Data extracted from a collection
((
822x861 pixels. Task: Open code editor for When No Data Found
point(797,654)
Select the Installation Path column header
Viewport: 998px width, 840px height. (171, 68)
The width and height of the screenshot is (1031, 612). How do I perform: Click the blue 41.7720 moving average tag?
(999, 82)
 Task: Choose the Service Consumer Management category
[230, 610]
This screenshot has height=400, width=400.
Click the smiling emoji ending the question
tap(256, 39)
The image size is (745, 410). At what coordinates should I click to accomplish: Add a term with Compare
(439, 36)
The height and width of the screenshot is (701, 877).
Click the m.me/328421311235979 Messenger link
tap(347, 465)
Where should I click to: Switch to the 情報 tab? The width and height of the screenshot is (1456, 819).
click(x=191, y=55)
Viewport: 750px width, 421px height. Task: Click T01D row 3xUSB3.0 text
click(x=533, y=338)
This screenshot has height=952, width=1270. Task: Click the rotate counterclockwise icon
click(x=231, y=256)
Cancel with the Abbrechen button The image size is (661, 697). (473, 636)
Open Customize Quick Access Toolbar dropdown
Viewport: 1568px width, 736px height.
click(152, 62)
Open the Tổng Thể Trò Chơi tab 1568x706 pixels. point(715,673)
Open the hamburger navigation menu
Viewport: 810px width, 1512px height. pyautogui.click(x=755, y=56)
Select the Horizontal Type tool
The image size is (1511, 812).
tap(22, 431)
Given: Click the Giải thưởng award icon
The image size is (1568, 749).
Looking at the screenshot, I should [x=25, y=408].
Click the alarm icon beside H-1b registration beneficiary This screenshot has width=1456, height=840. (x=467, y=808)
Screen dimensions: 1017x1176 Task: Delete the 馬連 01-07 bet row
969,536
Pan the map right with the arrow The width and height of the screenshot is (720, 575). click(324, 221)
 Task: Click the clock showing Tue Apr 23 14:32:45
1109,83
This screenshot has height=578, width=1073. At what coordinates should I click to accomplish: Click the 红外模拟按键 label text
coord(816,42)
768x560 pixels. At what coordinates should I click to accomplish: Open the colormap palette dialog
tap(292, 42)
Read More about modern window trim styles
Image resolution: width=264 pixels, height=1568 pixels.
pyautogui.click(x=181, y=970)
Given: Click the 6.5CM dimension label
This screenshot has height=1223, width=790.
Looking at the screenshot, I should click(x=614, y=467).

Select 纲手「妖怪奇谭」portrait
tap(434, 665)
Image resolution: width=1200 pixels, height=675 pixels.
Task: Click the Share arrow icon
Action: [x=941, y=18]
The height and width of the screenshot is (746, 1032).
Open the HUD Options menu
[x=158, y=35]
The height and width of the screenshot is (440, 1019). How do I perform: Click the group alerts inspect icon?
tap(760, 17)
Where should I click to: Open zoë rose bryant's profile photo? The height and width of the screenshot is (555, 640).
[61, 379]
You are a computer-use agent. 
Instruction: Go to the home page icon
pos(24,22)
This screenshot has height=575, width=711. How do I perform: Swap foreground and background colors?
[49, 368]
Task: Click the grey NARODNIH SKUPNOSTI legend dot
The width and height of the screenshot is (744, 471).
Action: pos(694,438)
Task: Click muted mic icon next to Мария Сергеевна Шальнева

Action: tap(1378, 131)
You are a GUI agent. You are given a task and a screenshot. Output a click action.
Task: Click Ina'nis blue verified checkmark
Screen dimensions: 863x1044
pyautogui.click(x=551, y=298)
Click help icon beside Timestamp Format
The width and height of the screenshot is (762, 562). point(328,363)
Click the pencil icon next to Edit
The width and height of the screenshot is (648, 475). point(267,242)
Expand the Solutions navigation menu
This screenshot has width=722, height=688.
))
_PROMPT:_ Give back exactly the lines from the one that contains "Task: Click Ina'nis blue verified checkmark" to the end of the data above, both of those lines included.

_SOLUTION:_
Task: Click Ina'nis blue verified checkmark
Screen dimensions: 863x1044
pyautogui.click(x=551, y=298)
Click help icon beside Timestamp Format
The width and height of the screenshot is (762, 562). point(328,363)
Click the pencil icon next to Edit
The width and height of the screenshot is (648, 475). point(267,242)
Expand the Solutions navigation menu
This screenshot has width=722, height=688.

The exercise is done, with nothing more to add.